Reproduce all of the entries character for character, while leaving out any pictures they contain.

The input.
>>>>>

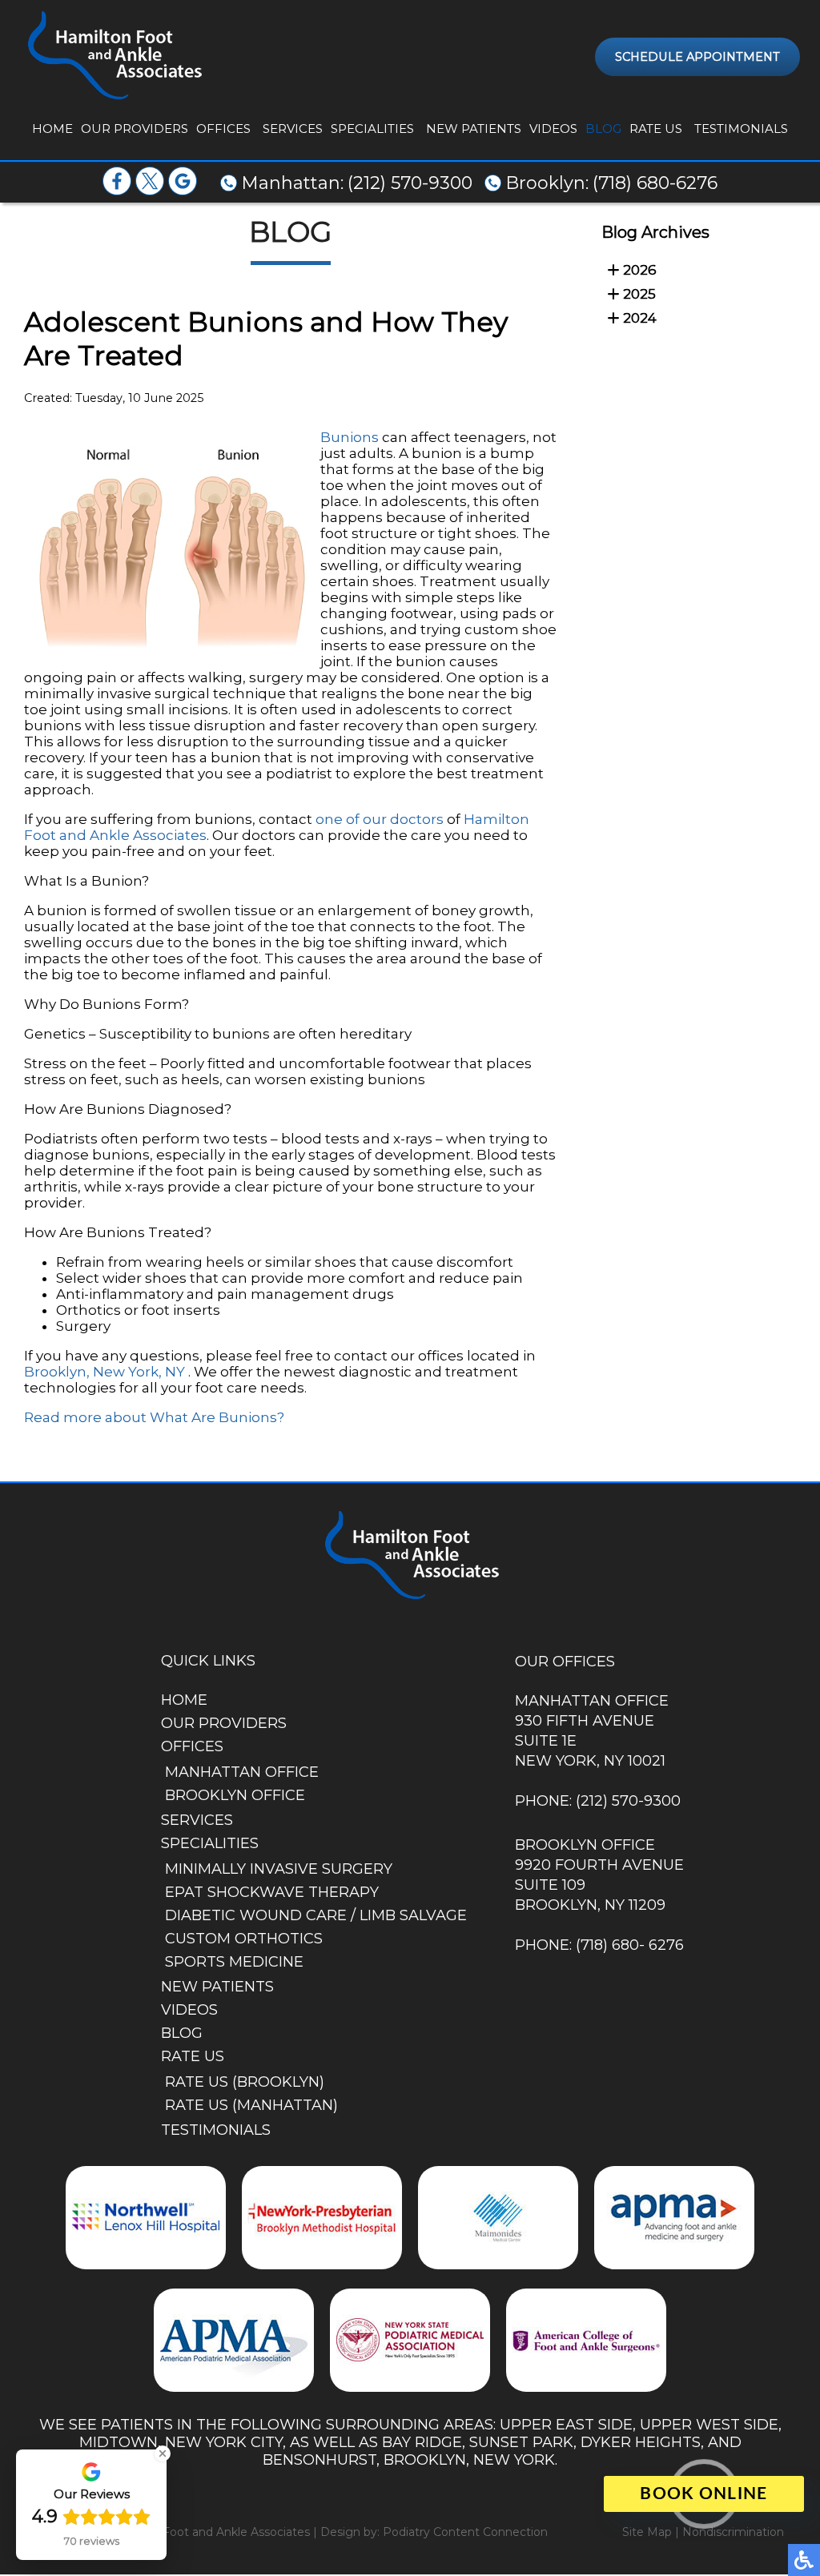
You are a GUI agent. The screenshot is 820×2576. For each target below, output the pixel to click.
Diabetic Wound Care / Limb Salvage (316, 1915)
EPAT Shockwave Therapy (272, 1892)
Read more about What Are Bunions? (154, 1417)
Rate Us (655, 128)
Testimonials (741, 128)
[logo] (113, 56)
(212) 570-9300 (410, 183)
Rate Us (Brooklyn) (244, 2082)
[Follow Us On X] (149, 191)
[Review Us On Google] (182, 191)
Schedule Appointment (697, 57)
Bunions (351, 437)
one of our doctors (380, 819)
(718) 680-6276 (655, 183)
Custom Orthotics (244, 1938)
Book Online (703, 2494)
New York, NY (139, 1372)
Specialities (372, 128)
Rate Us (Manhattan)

<<<<<

Output below.
You are a GUI agent. The screenshot is 820×2576. For each target below, output the pixel to click.
Diabetic Wound Care / Limb Salvage (316, 1915)
EPAT Shockwave Therapy (272, 1892)
Read more about What Are Bunions? (154, 1417)
Rate Us (655, 128)
Testimonials (741, 128)
[logo] (113, 56)
(212) 570-9300 (410, 183)
Rate Us (Brooklyn) (244, 2082)
[Follow Us On X] (149, 191)
[Review Us On Google] (182, 191)
Schedule Appointment (697, 57)
Bunions (351, 437)
one of our doctors (380, 819)
(718) 680-6276 (655, 183)
Custom Orthotics (244, 1938)
Book Online (703, 2494)
New York, NY (139, 1372)
Specialities (372, 128)
Rate Us (Manhattan)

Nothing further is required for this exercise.